La façon dont l’armée utilise l’argent des contribuables pourrait toutefois changer. Au mois de mai, le ministre de la Défense Ueli Maurer a présenté un plan de réduction des effectifs de l’armée. Un mois plus tard, le gouvernement proposait une réorganisation allant dans le même sens: réduction du nombre de soldats de 180'000 à 100'000, réduction du nombre de cours pour les nouvelles recrues de trois à deux par année, réduction de la durée des cours de répétition de trois semaines à 13 jours, réduction des jours de service obligatoire pour chaque soldat de 260 à 225, fermeture de certains aéroports militaires et champs de tir.
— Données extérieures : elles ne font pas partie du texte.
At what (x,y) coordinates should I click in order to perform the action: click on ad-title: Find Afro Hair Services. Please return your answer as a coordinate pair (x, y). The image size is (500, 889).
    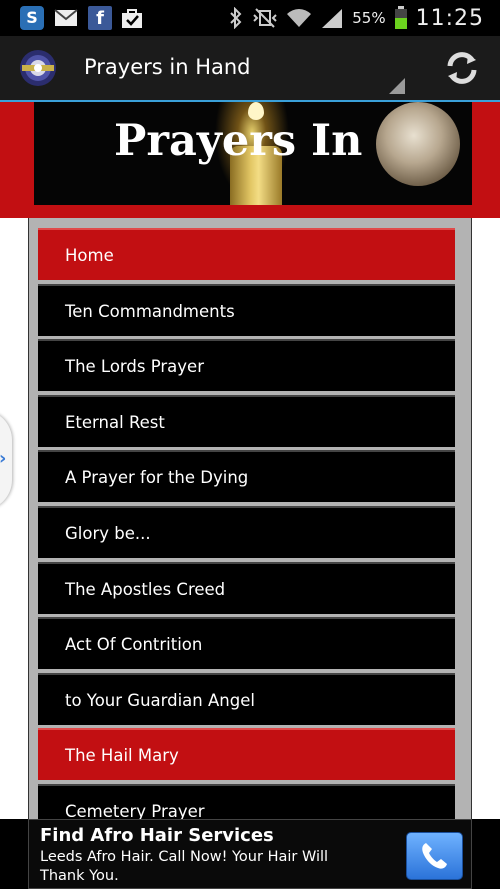
    Looking at the image, I should click on (157, 836).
Comment les troupes de sauvetage seraient-elles affectées si le nombre de soldats était réduit de 180'000 à 100'000? «Ce n’est pas facile à dire», répond Kurt Münger, porte-parole de l’Office fédéral de la protection civile. «Si l’armée suisse était réduite en nombre, il semble clair que le soutien de l’armée aux autorités civiles devrait décroître. Il appartient désormais aux cantons de déterminer s’ils pourraient être confrontés à des difficultés dans un tel cas de figure».

En attendant, l’armée a un autre obstacle à surmonter. Le 22 septembre, les citoyens suisses voteront sur une initiative du GSsA visant la suppression du service militaire obligatoire. Qu’est-ce qu’un «oui» du peuple suisse dans les urnes signifierait pour le pays en matière de soutien en cas de catastrophes? «L’initiative ne définit pas les conséquences, affirme Kurt Münger. Celles-ci différeraient en fonction des options sur la table, qui vont de la suppression pure et simple de l’armée à la mise sur pied d’une armée de volontaires ou de professionnels».